The required output is the line with "Screen dimensions: 321x326" and each line that follows it to the end of the entries below, copied exactly and with nothing added.

---------------

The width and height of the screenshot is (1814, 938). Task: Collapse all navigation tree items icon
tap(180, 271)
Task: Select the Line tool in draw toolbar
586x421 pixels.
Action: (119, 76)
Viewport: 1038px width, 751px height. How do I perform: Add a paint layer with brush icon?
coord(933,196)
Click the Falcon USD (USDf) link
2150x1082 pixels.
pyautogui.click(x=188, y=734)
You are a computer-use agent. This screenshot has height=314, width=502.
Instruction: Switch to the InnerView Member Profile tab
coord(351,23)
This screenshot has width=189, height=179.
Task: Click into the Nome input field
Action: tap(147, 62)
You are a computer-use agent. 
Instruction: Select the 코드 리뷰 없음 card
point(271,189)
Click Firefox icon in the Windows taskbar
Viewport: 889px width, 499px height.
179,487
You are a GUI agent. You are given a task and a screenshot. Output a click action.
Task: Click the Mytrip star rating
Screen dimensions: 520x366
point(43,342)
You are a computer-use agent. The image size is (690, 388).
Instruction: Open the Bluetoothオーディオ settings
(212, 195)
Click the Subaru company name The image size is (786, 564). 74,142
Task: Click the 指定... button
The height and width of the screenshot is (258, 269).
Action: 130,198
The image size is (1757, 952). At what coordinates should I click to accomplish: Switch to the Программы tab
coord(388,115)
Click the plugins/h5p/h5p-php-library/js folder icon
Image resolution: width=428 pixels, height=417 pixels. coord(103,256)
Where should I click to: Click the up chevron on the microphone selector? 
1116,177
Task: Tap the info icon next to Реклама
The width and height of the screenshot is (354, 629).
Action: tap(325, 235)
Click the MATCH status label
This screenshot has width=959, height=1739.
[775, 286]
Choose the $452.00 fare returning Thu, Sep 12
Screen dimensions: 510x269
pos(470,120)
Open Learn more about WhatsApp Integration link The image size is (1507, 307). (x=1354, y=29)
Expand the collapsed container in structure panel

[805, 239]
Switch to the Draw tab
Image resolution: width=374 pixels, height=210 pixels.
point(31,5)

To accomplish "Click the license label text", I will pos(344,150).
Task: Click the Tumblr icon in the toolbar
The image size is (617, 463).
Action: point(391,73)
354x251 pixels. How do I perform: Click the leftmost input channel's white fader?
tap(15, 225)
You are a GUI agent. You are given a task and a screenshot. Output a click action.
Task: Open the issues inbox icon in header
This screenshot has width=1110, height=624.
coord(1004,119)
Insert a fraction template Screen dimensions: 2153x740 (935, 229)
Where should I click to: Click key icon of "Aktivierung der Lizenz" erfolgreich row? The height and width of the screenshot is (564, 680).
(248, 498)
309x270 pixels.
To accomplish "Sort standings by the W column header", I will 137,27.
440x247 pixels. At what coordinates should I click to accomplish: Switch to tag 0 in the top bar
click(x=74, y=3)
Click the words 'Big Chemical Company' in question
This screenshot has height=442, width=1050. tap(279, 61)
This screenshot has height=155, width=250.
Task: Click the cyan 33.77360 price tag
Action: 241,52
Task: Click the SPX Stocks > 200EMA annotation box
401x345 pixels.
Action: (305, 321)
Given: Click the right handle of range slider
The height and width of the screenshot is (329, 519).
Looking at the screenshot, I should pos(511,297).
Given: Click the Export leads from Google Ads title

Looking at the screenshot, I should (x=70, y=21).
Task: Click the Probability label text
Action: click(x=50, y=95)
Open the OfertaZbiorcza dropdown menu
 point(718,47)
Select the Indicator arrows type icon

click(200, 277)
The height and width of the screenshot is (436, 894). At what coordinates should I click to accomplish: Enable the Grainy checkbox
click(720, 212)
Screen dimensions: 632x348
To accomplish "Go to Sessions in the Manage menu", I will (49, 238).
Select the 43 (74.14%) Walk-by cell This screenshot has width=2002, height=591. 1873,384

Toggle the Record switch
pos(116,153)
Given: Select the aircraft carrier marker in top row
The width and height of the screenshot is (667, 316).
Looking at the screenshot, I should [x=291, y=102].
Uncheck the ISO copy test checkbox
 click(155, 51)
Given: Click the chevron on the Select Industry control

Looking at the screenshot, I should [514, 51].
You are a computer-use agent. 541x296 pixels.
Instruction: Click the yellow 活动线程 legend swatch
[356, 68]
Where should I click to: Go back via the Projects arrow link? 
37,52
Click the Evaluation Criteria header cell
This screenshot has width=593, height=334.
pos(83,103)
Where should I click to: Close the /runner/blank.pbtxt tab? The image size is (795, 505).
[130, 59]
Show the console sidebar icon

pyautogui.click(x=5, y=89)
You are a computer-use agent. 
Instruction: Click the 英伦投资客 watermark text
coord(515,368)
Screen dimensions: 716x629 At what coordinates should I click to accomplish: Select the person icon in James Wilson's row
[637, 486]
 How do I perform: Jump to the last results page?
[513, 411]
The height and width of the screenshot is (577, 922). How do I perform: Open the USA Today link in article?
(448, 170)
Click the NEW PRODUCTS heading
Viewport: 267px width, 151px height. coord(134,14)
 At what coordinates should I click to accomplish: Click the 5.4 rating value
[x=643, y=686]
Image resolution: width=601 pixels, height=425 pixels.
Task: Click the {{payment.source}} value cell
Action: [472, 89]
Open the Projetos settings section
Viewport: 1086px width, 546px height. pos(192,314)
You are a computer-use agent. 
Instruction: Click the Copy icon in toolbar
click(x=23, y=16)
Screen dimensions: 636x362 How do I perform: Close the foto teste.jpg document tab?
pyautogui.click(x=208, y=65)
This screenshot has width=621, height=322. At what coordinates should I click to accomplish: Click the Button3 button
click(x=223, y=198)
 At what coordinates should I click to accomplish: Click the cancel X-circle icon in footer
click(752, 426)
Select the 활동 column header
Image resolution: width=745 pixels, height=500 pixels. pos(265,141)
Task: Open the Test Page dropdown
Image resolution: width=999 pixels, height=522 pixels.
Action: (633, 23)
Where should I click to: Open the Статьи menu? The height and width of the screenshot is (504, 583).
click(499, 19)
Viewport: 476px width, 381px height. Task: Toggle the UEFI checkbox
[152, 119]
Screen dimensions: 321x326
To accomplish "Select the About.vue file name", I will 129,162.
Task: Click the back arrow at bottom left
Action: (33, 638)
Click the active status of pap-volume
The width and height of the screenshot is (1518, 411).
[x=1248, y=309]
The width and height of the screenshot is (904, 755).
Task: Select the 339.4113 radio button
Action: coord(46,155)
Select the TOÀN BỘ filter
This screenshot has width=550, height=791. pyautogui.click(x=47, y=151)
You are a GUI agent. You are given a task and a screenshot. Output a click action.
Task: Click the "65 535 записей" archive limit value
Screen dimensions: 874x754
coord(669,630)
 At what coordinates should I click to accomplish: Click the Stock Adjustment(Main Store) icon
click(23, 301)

---------------

● Written solution
Screen dimensions: 321x326
To accomplish "Select the About.vue file name", I will 129,162.
Task: Click the back arrow at bottom left
Action: (33, 638)
Click the active status of pap-volume
The width and height of the screenshot is (1518, 411).
[x=1248, y=309]
The width and height of the screenshot is (904, 755).
Task: Select the 339.4113 radio button
Action: coord(46,155)
Select the TOÀN BỘ filter
This screenshot has width=550, height=791. pyautogui.click(x=47, y=151)
You are a GUI agent. You are given a task and a screenshot. Output a click action.
Task: Click the "65 535 записей" archive limit value
Screen dimensions: 874x754
coord(669,630)
 At what coordinates should I click to accomplish: Click the Stock Adjustment(Main Store) icon
click(23, 301)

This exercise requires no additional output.